**Work instruction:** Write out all the entries word for word, but skip any images.

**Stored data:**
===============

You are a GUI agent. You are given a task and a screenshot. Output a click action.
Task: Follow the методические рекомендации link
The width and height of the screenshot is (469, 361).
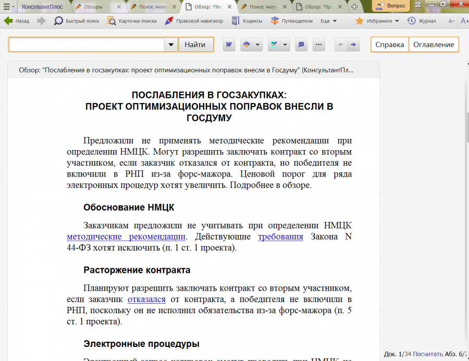[126, 236]
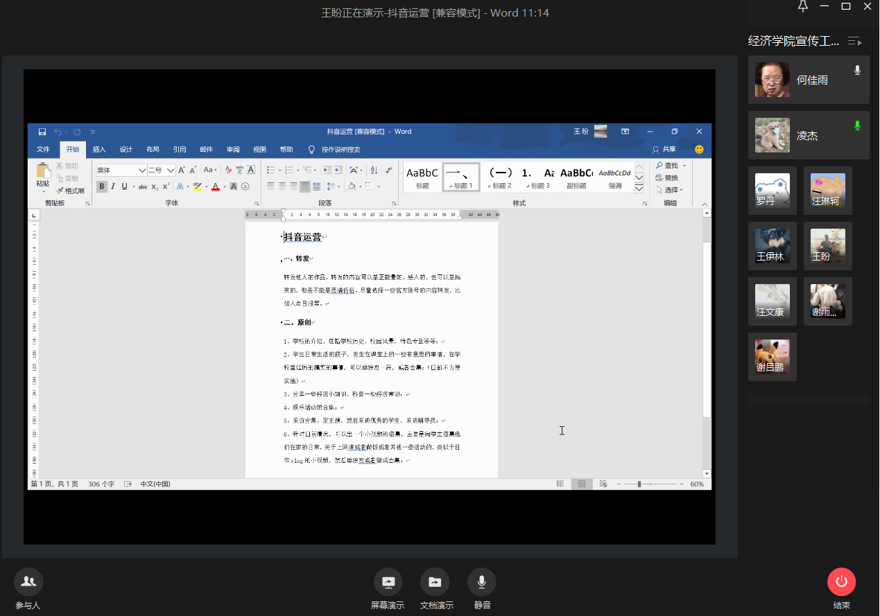Viewport: 880px width, 616px height.
Task: Open the 文件 menu tab
Action: tap(43, 150)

===============

**Task solution:**
You are a GUI agent. You are given a task and a screenshot. Output a click action.
Task: Follow the методические рекомендации link
The width and height of the screenshot is (469, 361).
[126, 236]
Viewport: 880px width, 616px height.
Task: Open the 文件 menu tab
Action: tap(43, 150)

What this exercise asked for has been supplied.